For a microscopic description to capture the dynamics of the mezoscopic or even macroscopic and the model to resemble reality, requires an intrinsic understanding of the microscopic, from what I can tell that unfortunately isn’t the case for autoimmunity.

It’s extremely easy to come up with a model with excitable dynamics by just writing down an SDE, using Hawkes processes or doing something similar. To me it seems like that was what they wanted to end up with, rather than possibly having an accurate model that accounts for the microscopic intricacies.

This is quite common in mathematical biology. Mathematicians don’t care whether their models depict reality because they just want to work on something interesting and contrary to physicists, biologists typically don’t have sufficiently many mathematical skills to work on such problems in depth. The oscillatory flare dynamic models are clearly incorrect, but I think the same will be said here in the future. However, biology and especially autoimmunity is still at the very beginning of it’s “mathematisation”, so one can hope that this is just a starting point and building block for future work.

 

They haven't even got the basic elements of causation right.
The seem not to have noticed that there are no auto reactive T cells in most autoimmune disease.
They also seem not to have noticed that generation of B cell clones is itself stochastic.
Worse still they describe environmental factors as stochastic instead.
Completely hopeless.

I am not sure neuroscience models are any better though!

 

@Jonathan Edwards do you think it would be fruitful to pick an autoimmune disease that is somewhat better understood and try to model things from there? Is there sufficient understanding at some scale or on a subset of something to have a meaningful model?

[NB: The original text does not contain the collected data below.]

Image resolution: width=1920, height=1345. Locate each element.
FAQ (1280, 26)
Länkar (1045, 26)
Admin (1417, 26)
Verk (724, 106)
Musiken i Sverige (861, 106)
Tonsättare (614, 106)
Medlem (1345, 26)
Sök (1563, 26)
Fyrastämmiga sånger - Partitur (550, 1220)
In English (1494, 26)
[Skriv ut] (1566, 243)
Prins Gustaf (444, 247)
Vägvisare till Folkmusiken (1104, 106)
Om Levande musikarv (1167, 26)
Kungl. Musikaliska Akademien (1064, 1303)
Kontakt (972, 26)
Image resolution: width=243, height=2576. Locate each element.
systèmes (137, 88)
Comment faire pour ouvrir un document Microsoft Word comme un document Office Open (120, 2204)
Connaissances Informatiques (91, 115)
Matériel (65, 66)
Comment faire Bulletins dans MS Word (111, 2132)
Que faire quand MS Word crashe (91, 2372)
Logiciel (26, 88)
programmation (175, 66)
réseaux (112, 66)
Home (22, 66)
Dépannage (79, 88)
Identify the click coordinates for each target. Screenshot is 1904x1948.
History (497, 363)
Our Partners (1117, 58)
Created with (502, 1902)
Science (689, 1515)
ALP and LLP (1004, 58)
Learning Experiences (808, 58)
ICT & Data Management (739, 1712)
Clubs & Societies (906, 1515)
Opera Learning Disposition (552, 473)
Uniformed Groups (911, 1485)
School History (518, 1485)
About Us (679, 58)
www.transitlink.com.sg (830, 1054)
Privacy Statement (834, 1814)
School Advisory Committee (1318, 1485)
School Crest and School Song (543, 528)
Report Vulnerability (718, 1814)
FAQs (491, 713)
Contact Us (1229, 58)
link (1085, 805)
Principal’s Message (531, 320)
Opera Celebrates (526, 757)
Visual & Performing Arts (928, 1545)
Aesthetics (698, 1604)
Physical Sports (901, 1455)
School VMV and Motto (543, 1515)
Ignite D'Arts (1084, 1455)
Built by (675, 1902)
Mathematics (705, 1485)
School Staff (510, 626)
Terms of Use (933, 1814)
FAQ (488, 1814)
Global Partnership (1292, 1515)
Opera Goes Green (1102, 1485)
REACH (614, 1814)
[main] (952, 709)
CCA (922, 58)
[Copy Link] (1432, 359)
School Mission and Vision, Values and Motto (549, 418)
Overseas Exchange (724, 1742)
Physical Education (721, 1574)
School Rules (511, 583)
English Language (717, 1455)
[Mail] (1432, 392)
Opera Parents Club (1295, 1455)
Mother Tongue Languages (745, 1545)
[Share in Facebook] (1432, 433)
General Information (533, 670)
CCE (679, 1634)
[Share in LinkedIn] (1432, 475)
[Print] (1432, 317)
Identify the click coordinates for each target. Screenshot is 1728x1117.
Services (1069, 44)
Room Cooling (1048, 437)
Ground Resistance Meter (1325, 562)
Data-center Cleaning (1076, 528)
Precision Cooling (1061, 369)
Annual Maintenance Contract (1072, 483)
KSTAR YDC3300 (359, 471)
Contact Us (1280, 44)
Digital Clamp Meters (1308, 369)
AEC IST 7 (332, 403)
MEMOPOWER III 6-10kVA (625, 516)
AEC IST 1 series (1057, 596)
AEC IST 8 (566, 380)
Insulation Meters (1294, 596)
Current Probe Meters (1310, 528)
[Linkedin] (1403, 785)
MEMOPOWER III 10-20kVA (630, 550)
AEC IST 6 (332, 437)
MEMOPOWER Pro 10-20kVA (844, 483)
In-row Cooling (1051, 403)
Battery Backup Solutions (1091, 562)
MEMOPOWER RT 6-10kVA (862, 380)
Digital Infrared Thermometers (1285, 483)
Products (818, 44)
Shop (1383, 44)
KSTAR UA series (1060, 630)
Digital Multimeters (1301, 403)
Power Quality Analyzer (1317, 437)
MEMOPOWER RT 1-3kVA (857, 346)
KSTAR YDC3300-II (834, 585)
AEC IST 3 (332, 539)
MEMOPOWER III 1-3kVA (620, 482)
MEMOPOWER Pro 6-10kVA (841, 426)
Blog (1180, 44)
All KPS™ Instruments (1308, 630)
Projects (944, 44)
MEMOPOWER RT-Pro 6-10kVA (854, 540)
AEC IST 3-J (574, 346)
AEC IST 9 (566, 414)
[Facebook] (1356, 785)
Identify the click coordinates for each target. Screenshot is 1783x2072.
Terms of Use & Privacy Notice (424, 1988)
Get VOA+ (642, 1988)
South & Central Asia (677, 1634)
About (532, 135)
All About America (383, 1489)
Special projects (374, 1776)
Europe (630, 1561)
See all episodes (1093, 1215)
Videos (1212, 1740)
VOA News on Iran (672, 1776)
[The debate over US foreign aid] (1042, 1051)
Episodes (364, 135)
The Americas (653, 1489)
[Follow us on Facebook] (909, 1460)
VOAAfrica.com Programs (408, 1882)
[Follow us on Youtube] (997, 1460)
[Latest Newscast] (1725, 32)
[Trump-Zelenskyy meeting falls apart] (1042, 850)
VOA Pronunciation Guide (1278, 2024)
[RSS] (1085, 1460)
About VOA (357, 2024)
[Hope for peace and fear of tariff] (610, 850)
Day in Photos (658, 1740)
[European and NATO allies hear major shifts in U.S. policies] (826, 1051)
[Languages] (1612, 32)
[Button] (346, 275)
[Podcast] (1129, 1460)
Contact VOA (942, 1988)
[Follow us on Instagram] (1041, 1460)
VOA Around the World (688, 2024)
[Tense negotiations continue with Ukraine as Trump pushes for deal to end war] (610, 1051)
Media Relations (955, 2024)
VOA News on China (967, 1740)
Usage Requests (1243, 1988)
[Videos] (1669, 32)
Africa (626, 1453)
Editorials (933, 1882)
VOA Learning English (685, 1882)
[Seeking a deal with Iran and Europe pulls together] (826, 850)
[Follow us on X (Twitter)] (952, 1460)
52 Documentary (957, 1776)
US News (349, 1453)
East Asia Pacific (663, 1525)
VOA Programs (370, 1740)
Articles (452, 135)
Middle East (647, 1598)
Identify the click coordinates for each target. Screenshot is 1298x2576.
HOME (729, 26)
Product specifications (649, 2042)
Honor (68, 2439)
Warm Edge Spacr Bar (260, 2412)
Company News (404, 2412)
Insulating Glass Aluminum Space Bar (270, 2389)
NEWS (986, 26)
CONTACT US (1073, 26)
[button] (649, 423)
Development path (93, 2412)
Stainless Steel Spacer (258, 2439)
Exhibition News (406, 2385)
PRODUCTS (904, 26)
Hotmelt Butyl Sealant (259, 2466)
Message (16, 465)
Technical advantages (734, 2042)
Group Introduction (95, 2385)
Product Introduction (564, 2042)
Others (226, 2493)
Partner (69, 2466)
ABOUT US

I don't think the goal could be for this to directly lead anywhere, but as the understanding grows in upcoming years/decades so could the models?

 

We have quite good models of autoimmune disease. Good enough to have found very effective treatments. The sad thing is that people do not read the literature and do not get an adequate background knowledge in the complex dynamics we do know about. So they end up not only re-inventing wheels but ones that don't roll.

 

If I remember the above study correctly the authors claim that most mathematical models are systems of ODEs and you state that some inherent properties of autoimmune diseases are stochastic and should be modelled as such. Unless I’m missing something that would mean there’s some sort of gap in the current mathematical models (of course there can be an abundance of ways to somewhat sufficiently model stochastic phenomena deterministically)?

It’s mainly a question of self-interest, asking if I was to ever regain cognitive health, whether this was a field I could work in, where somewhat useful contributions could still be made. My, possibly wrong impression, was that in the growing field of mathematical biology (where naturally almost all work is being done for fun, rather then with currently useful applications) there’s for example an abundance of mathematicians working in things such as neuroscience, but only very few working on autoimmunity.

 

Not really. We know that the generation of specific B cell clones and antibodies is entirely stochastic and that is part of the model. There isn't any need to do any mathematical modelling in detail because the implications are clear from a qualitative overview. And because you end up with billions of molecular species interacting there is no possibility of tracing the process in fine detail anyway so one has to work with general principles - like clearing out enough clones to allow feedback signals to collapse.